¿Qué hay de lo mío?

21 septiembre 2012


Muchas empresas recogen en sus políticas salariales la compensación variable para sus empleados. Esto quiere decir que parte de la retribución anual que perciben guarda relación con sus respectivos desempeños o performance. Para ello, a principios del año deben concertar unos objetivos individuales con el objeto de relacionar sus esfuerzos y resultados con la compensación a percibir. Pero, ¿hasta qué punto este concepto es totalmente tangible e individual? Muchos empleados que participan en estos procesos se quejan porque los objetivos a alcanzar no dependen de ellos, es decir, que por mucho que se esfuercen, las palancas que hay que accionar para alcanzar el resultado no están en sus manos.
Muchos empleados que participan en estos procesos se quejan porque los objetivos a alcanzar no dependen de ellos.

Cuando se fijen los objetivos para el año, es necesario que éstos sean personales, o que por lo menos, la persona implicada pueda participar de forma activa para conseguir el éxito de los mismos. De otro modo, el empleado no encontrará la motivación necesaria para alcanzarlos.

En la mayoría de los casos, es recomendable conjugar dos tipos de objetivos. Por una parte, es interesante dedicar un bloque para el departamento al que pertenece, ya que de este modo los miembros del equipo tendrán la oportunidad de alinear sus esfuerzos para conseguir una serie de retos.
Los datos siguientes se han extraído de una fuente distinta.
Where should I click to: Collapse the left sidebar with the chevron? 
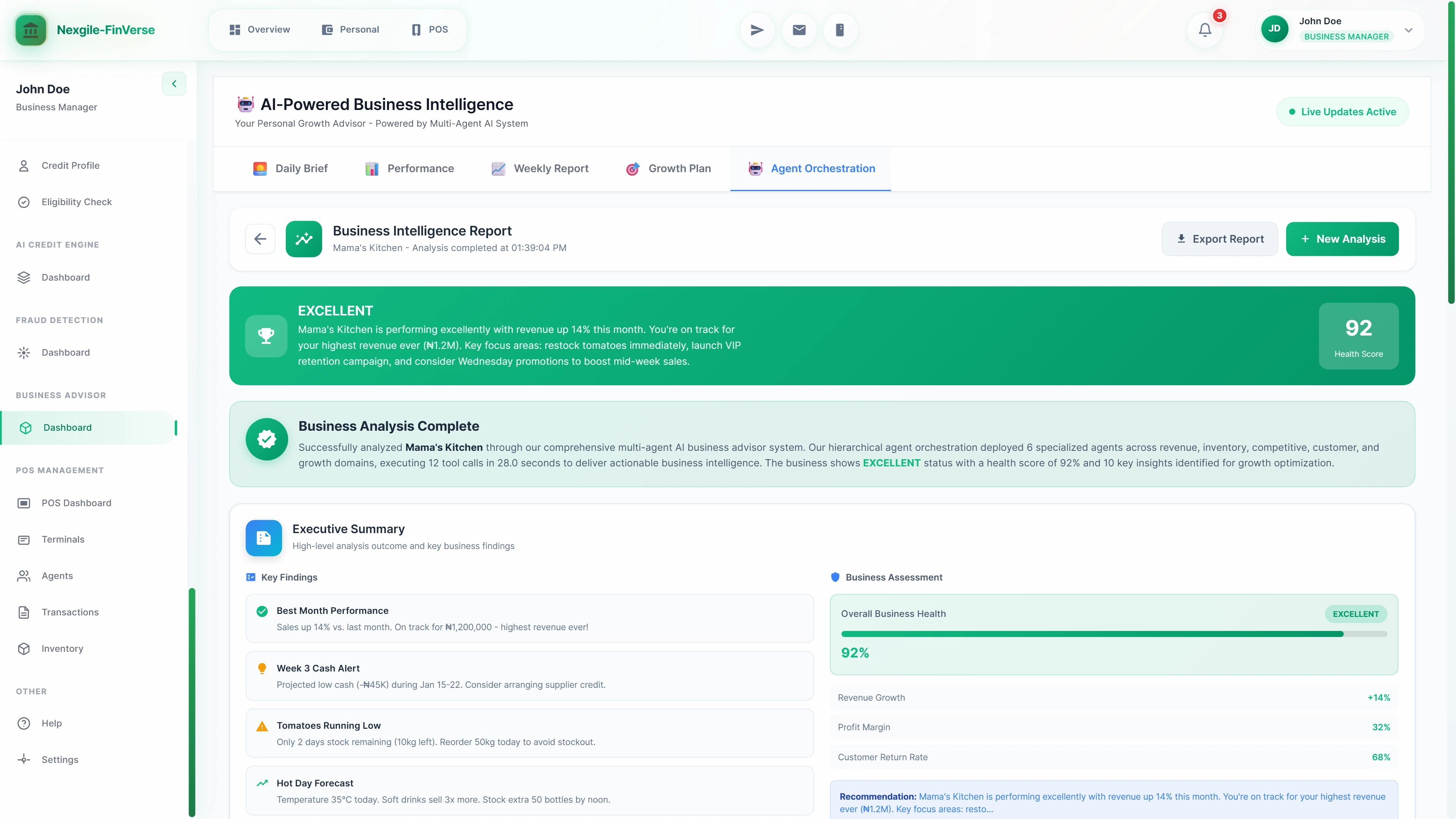tap(174, 84)
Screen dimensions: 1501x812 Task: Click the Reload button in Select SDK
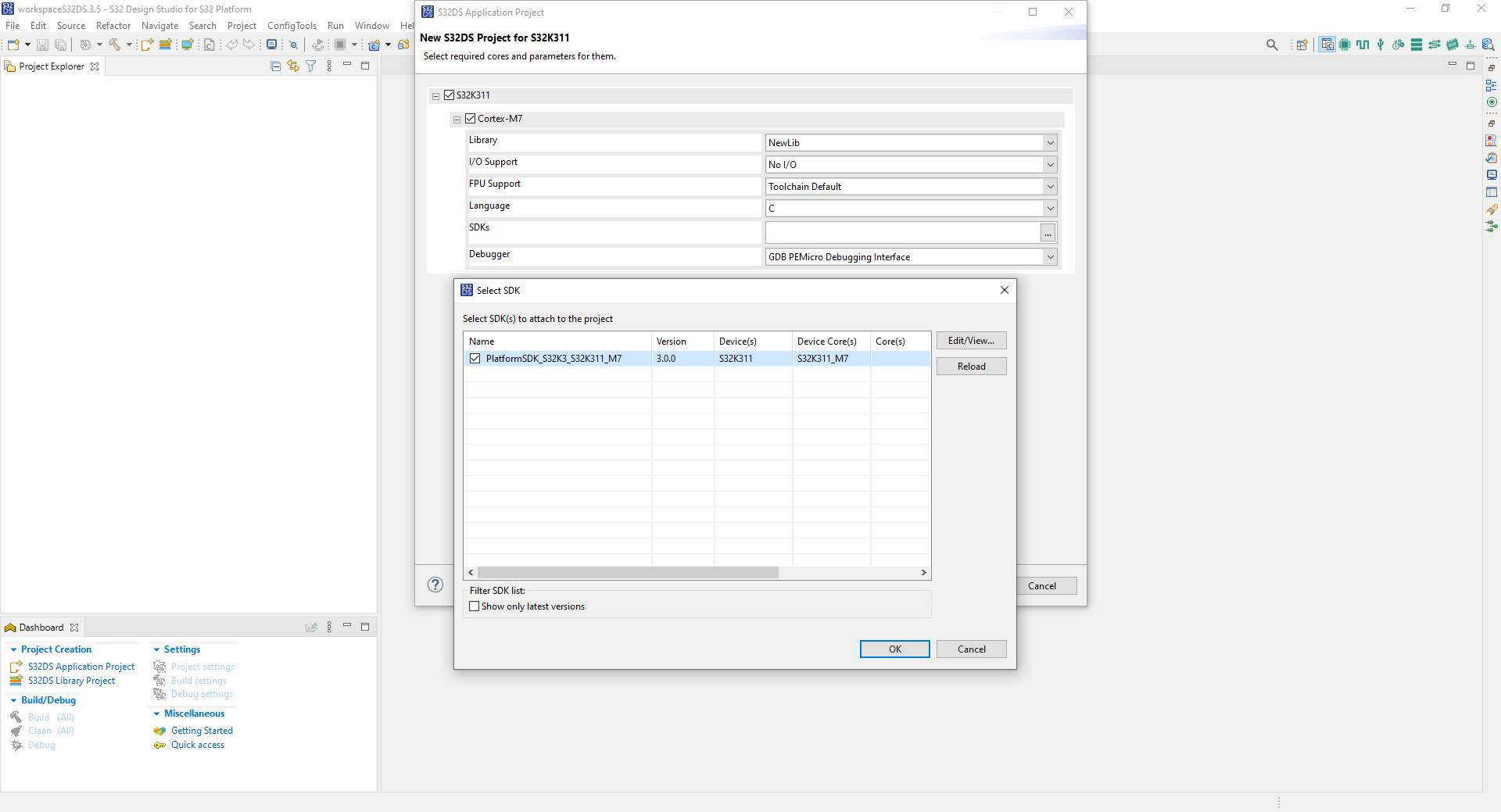coord(971,366)
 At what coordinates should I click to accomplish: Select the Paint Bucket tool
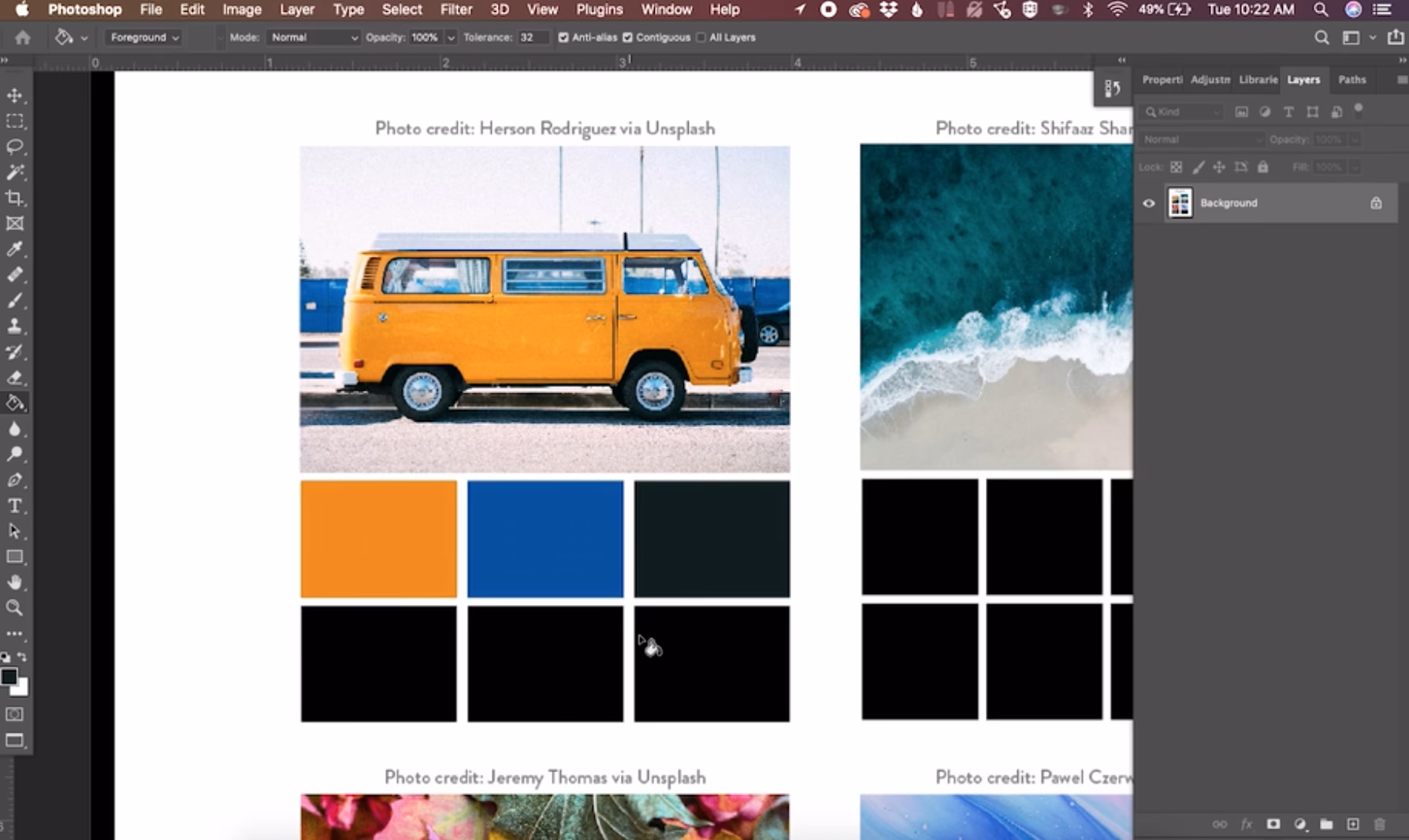coord(14,403)
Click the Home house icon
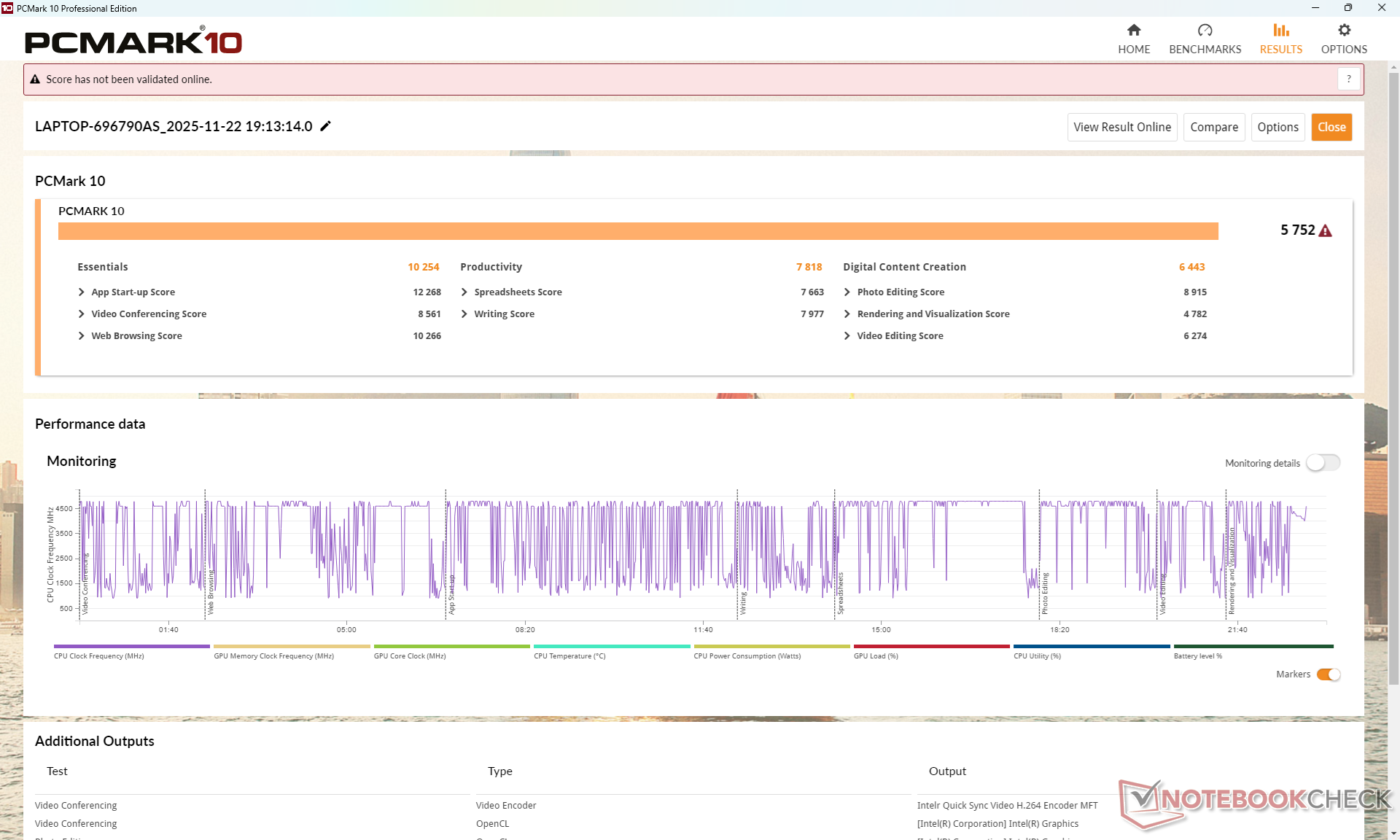The image size is (1400, 840). pyautogui.click(x=1134, y=31)
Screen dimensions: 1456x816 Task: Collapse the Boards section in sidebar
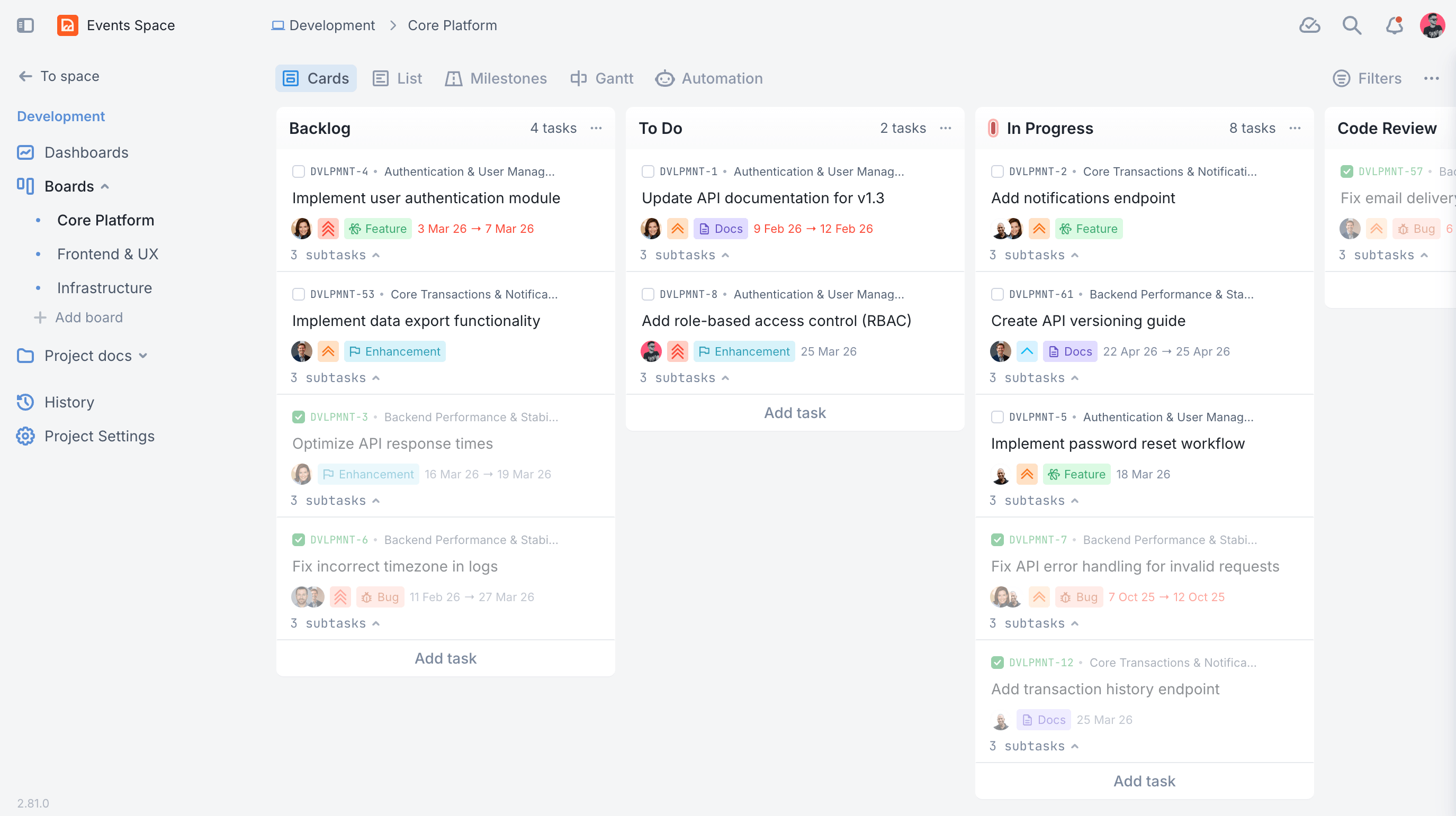click(x=104, y=186)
Por otro lado, es necesario asignar objetivos puramente individuales. Pero lo más importante es que los mismos se hayan definido de forma que el empleado sea consciente de que su esfuerzo personal suponga una mayor retribución salarial al final del año por la consecución de sus metas individuales, además, por supuesto, de suponer una satisfacción personal y un crecimiento profesional dentro de la organización.